Pixel coordinate grounding data
■ ■ ■ ■ ■

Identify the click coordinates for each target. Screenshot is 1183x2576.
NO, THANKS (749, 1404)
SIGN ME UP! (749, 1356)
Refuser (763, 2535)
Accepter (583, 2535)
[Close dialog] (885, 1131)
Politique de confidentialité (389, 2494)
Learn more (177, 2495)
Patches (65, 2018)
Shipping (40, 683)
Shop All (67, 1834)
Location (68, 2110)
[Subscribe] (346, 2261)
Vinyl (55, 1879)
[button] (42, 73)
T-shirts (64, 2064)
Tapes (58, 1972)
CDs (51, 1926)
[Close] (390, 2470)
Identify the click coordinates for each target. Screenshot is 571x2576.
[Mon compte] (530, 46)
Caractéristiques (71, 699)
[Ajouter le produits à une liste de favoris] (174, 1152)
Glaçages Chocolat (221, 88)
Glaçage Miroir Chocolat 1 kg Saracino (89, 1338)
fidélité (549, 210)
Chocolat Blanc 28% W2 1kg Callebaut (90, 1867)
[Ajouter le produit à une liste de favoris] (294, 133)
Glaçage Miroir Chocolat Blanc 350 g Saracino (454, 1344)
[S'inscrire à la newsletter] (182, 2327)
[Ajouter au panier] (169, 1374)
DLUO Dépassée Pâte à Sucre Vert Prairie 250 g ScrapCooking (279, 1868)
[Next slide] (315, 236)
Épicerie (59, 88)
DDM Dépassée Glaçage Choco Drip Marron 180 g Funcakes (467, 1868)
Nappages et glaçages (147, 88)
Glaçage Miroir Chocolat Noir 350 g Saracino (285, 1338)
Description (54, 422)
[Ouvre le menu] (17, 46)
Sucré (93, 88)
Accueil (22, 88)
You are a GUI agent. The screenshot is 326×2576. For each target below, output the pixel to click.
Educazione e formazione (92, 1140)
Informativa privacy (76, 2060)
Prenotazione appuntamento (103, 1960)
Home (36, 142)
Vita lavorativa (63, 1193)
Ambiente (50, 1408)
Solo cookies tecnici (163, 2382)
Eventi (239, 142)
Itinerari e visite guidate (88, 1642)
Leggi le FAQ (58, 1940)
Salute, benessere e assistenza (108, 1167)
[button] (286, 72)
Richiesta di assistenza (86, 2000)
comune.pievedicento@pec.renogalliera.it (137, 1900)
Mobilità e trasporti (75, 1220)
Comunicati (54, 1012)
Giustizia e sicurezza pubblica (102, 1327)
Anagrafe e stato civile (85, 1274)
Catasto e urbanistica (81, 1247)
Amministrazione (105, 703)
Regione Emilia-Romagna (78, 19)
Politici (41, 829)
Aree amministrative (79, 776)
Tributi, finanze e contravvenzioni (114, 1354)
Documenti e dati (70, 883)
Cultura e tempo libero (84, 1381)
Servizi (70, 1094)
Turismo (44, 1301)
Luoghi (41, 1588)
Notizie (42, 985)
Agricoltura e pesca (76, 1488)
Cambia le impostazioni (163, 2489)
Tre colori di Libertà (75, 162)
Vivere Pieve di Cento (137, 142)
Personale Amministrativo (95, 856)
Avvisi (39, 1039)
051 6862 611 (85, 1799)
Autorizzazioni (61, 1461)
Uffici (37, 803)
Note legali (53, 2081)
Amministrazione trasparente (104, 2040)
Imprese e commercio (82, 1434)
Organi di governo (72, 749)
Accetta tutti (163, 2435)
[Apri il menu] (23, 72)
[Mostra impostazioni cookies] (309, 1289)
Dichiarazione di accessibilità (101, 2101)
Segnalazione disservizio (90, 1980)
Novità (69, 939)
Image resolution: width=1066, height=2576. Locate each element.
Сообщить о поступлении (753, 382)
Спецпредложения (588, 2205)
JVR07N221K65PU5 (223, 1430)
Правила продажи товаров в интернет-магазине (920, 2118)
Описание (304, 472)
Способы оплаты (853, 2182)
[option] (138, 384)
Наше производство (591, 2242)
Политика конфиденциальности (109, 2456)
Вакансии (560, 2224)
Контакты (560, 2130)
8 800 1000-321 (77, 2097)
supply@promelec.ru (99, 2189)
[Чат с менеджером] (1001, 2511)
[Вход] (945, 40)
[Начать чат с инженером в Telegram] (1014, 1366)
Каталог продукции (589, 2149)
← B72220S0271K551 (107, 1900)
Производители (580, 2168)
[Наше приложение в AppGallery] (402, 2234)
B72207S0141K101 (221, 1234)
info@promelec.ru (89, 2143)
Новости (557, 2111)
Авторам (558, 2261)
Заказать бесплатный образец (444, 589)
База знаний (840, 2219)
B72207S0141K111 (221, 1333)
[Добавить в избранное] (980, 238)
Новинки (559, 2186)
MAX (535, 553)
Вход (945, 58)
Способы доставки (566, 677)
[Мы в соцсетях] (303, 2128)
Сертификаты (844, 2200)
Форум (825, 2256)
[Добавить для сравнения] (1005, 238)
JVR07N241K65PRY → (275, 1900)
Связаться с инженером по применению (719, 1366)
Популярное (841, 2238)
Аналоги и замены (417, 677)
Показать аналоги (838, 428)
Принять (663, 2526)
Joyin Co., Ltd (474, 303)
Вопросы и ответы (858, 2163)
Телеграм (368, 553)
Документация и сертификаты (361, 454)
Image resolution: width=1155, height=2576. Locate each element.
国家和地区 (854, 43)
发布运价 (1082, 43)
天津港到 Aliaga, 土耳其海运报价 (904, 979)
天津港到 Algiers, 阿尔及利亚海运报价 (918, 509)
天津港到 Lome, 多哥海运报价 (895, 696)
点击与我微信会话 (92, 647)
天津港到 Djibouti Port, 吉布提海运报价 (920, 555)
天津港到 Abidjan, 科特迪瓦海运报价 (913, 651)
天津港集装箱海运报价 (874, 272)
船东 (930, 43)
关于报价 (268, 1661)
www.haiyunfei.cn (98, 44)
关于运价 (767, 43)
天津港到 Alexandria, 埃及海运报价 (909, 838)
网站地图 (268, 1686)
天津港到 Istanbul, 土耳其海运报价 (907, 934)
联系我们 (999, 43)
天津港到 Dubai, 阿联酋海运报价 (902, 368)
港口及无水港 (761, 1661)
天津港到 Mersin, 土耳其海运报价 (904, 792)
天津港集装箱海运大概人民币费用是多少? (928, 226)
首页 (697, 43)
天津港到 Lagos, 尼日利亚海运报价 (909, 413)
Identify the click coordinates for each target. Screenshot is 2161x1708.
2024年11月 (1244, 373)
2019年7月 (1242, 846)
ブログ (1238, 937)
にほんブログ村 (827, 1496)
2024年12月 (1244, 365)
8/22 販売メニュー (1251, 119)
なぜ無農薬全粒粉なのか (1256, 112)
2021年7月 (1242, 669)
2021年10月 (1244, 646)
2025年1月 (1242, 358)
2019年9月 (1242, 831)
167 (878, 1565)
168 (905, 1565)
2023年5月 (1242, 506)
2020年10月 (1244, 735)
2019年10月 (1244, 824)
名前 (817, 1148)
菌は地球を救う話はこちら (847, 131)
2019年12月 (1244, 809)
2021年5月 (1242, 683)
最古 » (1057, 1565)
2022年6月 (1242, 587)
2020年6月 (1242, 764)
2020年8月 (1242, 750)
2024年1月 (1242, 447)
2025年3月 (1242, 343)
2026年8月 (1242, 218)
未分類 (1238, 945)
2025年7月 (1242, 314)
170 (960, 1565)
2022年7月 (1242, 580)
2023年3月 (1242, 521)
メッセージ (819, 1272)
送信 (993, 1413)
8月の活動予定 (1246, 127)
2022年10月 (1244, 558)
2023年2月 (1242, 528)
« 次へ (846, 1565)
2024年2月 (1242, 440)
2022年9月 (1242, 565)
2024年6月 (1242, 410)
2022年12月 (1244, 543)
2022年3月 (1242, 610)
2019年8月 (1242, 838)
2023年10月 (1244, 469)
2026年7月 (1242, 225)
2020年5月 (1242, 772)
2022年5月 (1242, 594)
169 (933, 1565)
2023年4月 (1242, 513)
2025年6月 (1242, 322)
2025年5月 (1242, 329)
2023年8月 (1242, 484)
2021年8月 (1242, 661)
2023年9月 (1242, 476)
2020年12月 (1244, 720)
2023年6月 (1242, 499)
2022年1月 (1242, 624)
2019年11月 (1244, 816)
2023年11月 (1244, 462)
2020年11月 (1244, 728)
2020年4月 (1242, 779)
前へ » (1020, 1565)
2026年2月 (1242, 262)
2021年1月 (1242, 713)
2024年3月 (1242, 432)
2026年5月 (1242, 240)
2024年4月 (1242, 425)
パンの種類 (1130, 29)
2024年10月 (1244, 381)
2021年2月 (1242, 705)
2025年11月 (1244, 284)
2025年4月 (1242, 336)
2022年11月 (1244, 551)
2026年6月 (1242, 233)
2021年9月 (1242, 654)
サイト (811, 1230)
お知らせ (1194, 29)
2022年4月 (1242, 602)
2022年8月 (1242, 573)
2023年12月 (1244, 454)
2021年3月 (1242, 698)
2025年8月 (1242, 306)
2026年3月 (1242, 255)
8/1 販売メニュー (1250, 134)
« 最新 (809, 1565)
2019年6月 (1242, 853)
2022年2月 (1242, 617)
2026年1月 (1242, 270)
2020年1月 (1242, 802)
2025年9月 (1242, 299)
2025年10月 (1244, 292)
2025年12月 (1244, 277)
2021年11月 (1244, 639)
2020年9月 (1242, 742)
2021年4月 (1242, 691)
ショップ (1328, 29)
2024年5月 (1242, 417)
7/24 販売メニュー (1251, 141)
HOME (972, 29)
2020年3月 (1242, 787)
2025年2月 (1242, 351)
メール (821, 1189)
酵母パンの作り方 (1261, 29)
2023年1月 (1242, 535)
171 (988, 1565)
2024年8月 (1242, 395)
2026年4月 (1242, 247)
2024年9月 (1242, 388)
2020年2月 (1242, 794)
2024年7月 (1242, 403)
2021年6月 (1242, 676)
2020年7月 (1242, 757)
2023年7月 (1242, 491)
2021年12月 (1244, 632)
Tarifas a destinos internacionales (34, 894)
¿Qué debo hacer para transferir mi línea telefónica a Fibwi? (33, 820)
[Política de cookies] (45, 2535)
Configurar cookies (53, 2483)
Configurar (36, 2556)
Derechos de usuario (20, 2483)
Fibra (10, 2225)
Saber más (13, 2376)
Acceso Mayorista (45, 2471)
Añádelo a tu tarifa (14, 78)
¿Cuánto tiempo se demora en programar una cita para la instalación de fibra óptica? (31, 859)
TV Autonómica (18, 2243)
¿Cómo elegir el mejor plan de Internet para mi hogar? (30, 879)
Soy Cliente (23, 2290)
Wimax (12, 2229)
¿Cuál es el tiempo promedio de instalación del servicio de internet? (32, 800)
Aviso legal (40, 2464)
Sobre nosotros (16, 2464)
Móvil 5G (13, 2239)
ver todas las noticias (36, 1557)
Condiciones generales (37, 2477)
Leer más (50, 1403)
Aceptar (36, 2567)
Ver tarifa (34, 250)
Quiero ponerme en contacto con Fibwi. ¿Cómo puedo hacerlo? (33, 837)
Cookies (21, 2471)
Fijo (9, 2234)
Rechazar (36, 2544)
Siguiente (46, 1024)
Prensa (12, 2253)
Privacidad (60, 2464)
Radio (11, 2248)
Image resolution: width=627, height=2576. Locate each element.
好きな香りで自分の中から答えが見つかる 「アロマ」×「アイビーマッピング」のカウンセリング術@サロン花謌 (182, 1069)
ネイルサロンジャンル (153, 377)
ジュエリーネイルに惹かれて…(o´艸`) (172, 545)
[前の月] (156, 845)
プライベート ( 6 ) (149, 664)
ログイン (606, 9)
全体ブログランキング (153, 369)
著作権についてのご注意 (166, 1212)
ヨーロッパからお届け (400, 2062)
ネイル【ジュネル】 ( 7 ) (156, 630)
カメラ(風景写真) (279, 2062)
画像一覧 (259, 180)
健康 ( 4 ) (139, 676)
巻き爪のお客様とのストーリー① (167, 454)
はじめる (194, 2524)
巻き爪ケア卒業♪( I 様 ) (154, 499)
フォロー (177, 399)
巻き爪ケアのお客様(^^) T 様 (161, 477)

■ ■ ■ ■ ■

Task item: Starting at the line above that contains "Телеграм (368, 553)", write out each line exactly until the line that contains "2021年8月 (1242, 661)" has been written, and stop there.

Worked solution:
Телеграм (368, 553)
Документация и сертификаты (361, 454)
Image resolution: width=1155, height=2576. Locate each element.
国家和地区 (854, 43)
发布运价 (1082, 43)
天津港到 Aliaga, 土耳其海运报价 (904, 979)
天津港到 Algiers, 阿尔及利亚海运报价 (918, 509)
天津港到 Lome, 多哥海运报价 (895, 696)
点击与我微信会话 (92, 647)
天津港到 Djibouti Port, 吉布提海运报价 (920, 555)
天津港到 Abidjan, 科特迪瓦海运报价 (913, 651)
天津港集装箱海运报价 (874, 272)
船东 (930, 43)
关于报价 (268, 1661)
www.haiyunfei.cn (98, 44)
关于运价 (767, 43)
天津港到 Alexandria, 埃及海运报价 (909, 838)
网站地图 (268, 1686)
天津港到 Istanbul, 土耳其海运报价 (907, 934)
联系我们 (999, 43)
天津港到 Dubai, 阿联酋海运报价 (902, 368)
港口及无水港 (761, 1661)
天津港到 Mersin, 土耳其海运报价 (904, 792)
天津港集装箱海运大概人民币费用是多少? (928, 226)
首页 (697, 43)
天津港到 Lagos, 尼日利亚海运报价 (909, 413)
Identify the click coordinates for each target. Screenshot is 2161x1708.
2024年11月 (1244, 373)
2019年7月 (1242, 846)
ブログ (1238, 937)
にほんブログ村 (827, 1496)
2024年12月 (1244, 365)
8/22 販売メニュー (1251, 119)
なぜ無農薬全粒粉なのか (1256, 112)
2021年7月 (1242, 669)
2021年10月 (1244, 646)
2025年1月 (1242, 358)
2019年9月 (1242, 831)
167 (878, 1565)
168 (905, 1565)
2023年5月 (1242, 506)
2020年10月 (1244, 735)
2019年10月 (1244, 824)
名前 (817, 1148)
菌は地球を救う話はこちら (847, 131)
2019年12月 (1244, 809)
2021年5月 (1242, 683)
最古 » (1057, 1565)
2022年6月 (1242, 587)
2020年6月 (1242, 764)
2020年8月 (1242, 750)
2024年1月 (1242, 447)
2025年3月 (1242, 343)
2026年8月 (1242, 218)
未分類 (1238, 945)
2025年7月 (1242, 314)
170 (960, 1565)
2022年7月 (1242, 580)
2023年3月 (1242, 521)
メッセージ (819, 1272)
送信 (993, 1413)
8月の活動予定 (1246, 127)
2022年10月 (1244, 558)
2023年2月 (1242, 528)
« 次へ (846, 1565)
2024年2月 (1242, 440)
2022年9月 (1242, 565)
2024年6月 (1242, 410)
2022年12月 (1244, 543)
2022年3月 (1242, 610)
2019年8月 (1242, 838)
2023年10月 (1244, 469)
2026年7月 (1242, 225)
2020年5月 (1242, 772)
2022年5月 (1242, 594)
169 (933, 1565)
2023年4月 (1242, 513)
2025年6月 (1242, 322)
2025年5月 (1242, 329)
2023年8月 (1242, 484)
2021年8月 (1242, 661)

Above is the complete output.